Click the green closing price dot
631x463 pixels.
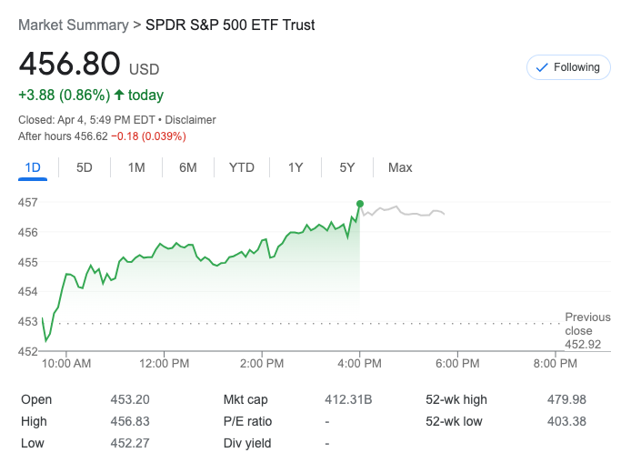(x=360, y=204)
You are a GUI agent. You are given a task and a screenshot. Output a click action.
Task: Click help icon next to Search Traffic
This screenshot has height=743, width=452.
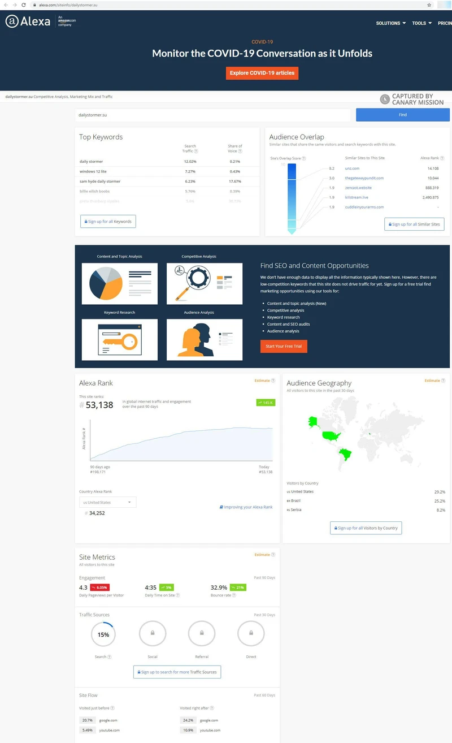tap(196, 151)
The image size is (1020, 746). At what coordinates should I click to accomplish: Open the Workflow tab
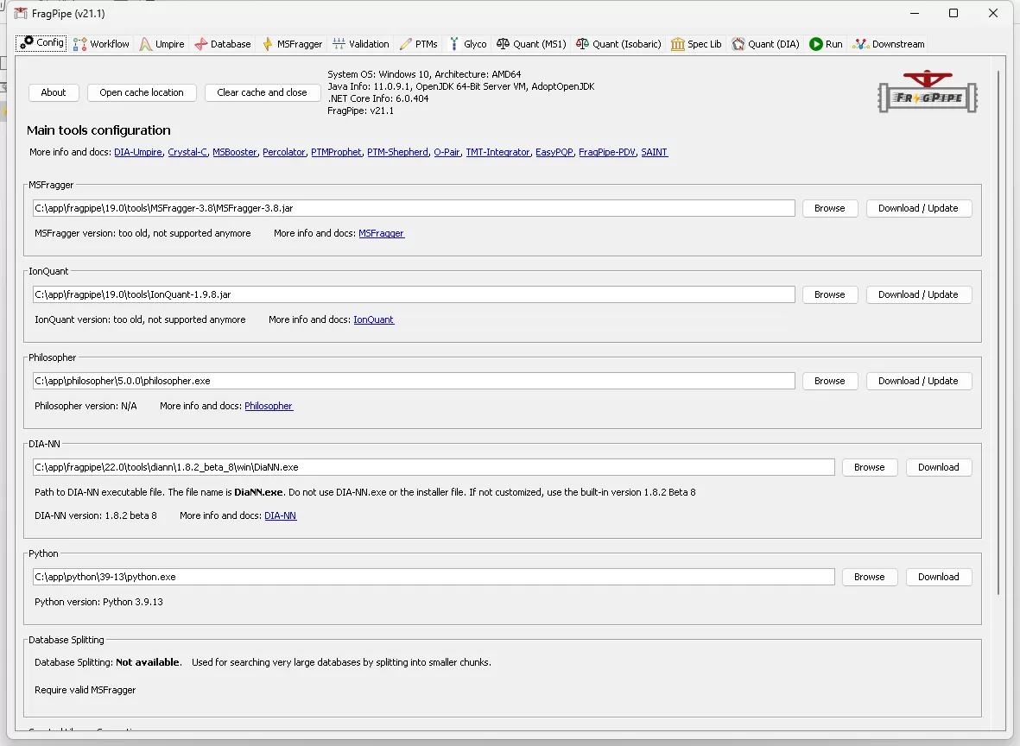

________________

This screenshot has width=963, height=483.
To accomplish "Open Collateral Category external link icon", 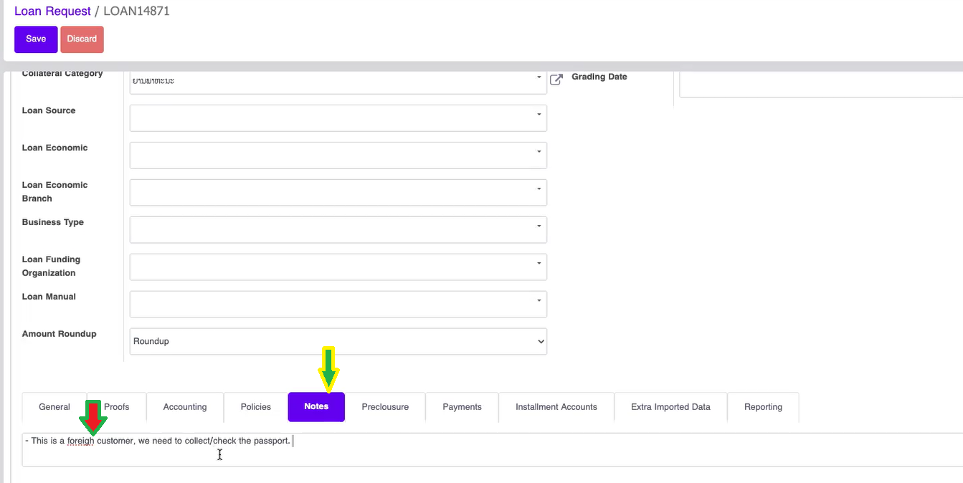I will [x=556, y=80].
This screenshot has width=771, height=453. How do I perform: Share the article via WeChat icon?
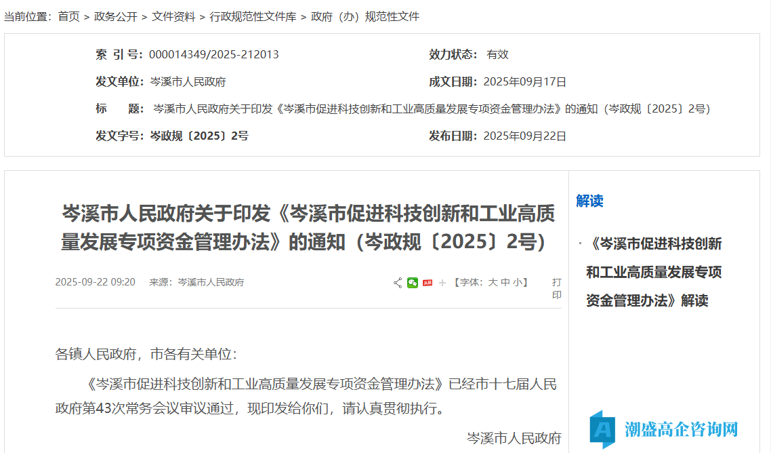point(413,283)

________________

● **Exercise requirements**: The stretch above running from the line with "Click the green closing price dot" through the line with "The image size" is all you should copy, exactly, leaving out the pictures.

● **Reply to the exercise**:
Click the green closing price dot
631x463 pixels.
(x=360, y=204)
You are a GUI agent. You are given a task and a screenshot. Output a click action.
Task: Click help icon next to Search Traffic
This screenshot has height=743, width=452.
tap(196, 151)
The image size is (1020, 746). At what coordinates should I click to accomplish: Open the Workflow tab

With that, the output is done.